Can you give this listing again with "Machine name" swapped for "Host name", keeping everything else unchanged?
begin Material for this exercise
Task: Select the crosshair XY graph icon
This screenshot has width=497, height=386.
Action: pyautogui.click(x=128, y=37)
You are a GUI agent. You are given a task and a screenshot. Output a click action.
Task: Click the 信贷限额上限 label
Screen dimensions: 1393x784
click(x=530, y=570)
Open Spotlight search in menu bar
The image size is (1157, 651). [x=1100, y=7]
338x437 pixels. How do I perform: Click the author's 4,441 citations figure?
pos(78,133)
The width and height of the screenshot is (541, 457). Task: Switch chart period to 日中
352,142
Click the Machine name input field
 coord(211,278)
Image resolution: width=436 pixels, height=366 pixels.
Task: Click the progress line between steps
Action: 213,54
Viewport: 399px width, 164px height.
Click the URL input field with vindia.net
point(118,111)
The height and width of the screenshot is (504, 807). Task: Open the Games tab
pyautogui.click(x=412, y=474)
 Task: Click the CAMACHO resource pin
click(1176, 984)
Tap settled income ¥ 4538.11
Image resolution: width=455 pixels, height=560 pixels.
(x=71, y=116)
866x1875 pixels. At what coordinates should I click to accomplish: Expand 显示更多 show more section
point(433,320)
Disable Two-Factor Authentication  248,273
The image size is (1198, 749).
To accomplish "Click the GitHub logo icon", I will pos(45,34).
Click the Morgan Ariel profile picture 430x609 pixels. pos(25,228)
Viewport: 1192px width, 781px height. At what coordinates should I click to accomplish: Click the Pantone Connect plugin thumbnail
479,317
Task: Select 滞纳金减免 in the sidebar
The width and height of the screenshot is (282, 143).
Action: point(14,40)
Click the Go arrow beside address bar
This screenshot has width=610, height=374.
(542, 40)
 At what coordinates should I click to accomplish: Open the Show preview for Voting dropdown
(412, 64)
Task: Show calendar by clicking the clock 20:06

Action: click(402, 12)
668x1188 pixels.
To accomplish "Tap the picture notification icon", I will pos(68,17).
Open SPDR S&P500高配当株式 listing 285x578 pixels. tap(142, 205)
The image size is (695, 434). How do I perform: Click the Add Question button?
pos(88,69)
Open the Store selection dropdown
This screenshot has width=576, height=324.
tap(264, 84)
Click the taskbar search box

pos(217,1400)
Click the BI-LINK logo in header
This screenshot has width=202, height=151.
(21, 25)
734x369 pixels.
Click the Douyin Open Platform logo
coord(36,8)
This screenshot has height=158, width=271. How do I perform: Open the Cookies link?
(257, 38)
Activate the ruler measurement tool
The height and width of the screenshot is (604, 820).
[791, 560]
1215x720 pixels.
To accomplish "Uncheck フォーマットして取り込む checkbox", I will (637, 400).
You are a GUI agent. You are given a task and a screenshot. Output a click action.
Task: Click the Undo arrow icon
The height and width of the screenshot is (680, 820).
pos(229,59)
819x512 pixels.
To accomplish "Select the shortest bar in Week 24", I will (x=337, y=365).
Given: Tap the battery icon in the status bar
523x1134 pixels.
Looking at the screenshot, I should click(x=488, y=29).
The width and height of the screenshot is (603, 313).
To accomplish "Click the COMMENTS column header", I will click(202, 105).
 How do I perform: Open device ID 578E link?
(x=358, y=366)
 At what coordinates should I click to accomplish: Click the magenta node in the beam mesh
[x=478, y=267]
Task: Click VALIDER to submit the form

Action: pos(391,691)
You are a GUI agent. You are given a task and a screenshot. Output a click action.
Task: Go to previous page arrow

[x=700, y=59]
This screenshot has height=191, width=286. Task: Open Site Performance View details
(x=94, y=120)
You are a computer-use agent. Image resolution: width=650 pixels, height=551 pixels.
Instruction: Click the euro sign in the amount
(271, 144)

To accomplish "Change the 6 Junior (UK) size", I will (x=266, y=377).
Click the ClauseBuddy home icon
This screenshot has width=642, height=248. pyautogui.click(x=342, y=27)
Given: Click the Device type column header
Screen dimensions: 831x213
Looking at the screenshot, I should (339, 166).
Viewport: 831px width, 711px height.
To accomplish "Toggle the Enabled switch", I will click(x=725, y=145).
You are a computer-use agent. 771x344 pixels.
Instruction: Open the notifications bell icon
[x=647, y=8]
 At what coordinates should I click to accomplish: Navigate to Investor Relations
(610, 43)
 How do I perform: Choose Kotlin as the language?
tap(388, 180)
end Material for this exercise
Solution for this problem:
Task: Select the crosshair XY graph icon
This screenshot has width=497, height=386.
Action: pyautogui.click(x=128, y=37)
You are a GUI agent. You are given a task and a screenshot. Output a click action.
Task: Click the 信贷限额上限 label
Screen dimensions: 1393x784
click(x=530, y=570)
Open Spotlight search in menu bar
The image size is (1157, 651). [x=1100, y=7]
338x437 pixels. How do I perform: Click the author's 4,441 citations figure?
pos(78,133)
The width and height of the screenshot is (541, 457). Task: Switch chart period to 日中
352,142
Click the Host name input field
 coord(211,278)
Image resolution: width=436 pixels, height=366 pixels.
Task: Click the progress line between steps
Action: 213,54
Viewport: 399px width, 164px height.
Click the URL input field with vindia.net
point(118,111)
The height and width of the screenshot is (504, 807). Task: Open the Games tab
pyautogui.click(x=412, y=474)
 Task: Click the CAMACHO resource pin
click(1176, 984)
Tap settled income ¥ 4538.11
Image resolution: width=455 pixels, height=560 pixels.
(x=71, y=116)
866x1875 pixels. At what coordinates should I click to accomplish: Expand 显示更多 show more section
point(433,320)
Disable Two-Factor Authentication  248,273
The image size is (1198, 749).
To accomplish "Click the GitHub logo icon", I will pos(45,34).
Click the Morgan Ariel profile picture 430x609 pixels. pos(25,228)
Viewport: 1192px width, 781px height. At what coordinates should I click to accomplish: Click the Pantone Connect plugin thumbnail
479,317
Task: Select 滞纳金减免 in the sidebar
The width and height of the screenshot is (282, 143).
Action: point(14,40)
Click the Go arrow beside address bar
This screenshot has width=610, height=374.
(542, 40)
 At what coordinates should I click to accomplish: Open the Show preview for Voting dropdown
(412, 64)
Task: Show calendar by clicking the clock 20:06

Action: click(402, 12)
668x1188 pixels.
To accomplish "Tap the picture notification icon", I will pos(68,17).
Open SPDR S&P500高配当株式 listing 285x578 pixels. tap(142, 205)
The image size is (695, 434). How do I perform: Click the Add Question button?
pos(88,69)
Open the Store selection dropdown
This screenshot has width=576, height=324.
tap(264, 84)
Click the taskbar search box

pos(217,1400)
Click the BI-LINK logo in header
This screenshot has width=202, height=151.
(21, 25)
734x369 pixels.
Click the Douyin Open Platform logo
coord(36,8)
This screenshot has height=158, width=271. How do I perform: Open the Cookies link?
(257, 38)
Activate the ruler measurement tool
The height and width of the screenshot is (604, 820).
[791, 560]
1215x720 pixels.
To accomplish "Uncheck フォーマットして取り込む checkbox", I will (637, 400).
You are a GUI agent. You are given a task and a screenshot. Output a click action.
Task: Click the Undo arrow icon
The height and width of the screenshot is (680, 820).
pos(229,59)
819x512 pixels.
To accomplish "Select the shortest bar in Week 24", I will (x=337, y=365).
Given: Tap the battery icon in the status bar
523x1134 pixels.
Looking at the screenshot, I should click(x=488, y=29).
The width and height of the screenshot is (603, 313).
To accomplish "Click the COMMENTS column header", I will click(202, 105).
 How do I perform: Open device ID 578E link?
(x=358, y=366)
 At what coordinates should I click to accomplish: Click the magenta node in the beam mesh
[x=478, y=267]
Task: Click VALIDER to submit the form

Action: pos(391,691)
You are a GUI agent. You are given a task and a screenshot. Output a click action.
Task: Go to previous page arrow

[x=700, y=59]
This screenshot has height=191, width=286. Task: Open Site Performance View details
(x=94, y=120)
You are a computer-use agent. Image resolution: width=650 pixels, height=551 pixels.
Instruction: Click the euro sign in the amount
(271, 144)

To accomplish "Change the 6 Junior (UK) size", I will (x=266, y=377).
Click the ClauseBuddy home icon
This screenshot has width=642, height=248. pyautogui.click(x=342, y=27)
Given: Click the Device type column header
Screen dimensions: 831x213
Looking at the screenshot, I should (339, 166).
Viewport: 831px width, 711px height.
To accomplish "Toggle the Enabled switch", I will click(x=725, y=145).
You are a computer-use agent. 771x344 pixels.
Instruction: Open the notifications bell icon
[x=647, y=8]
 At what coordinates should I click to accomplish: Navigate to Investor Relations
(610, 43)
 How do I perform: Choose Kotlin as the language?
tap(388, 180)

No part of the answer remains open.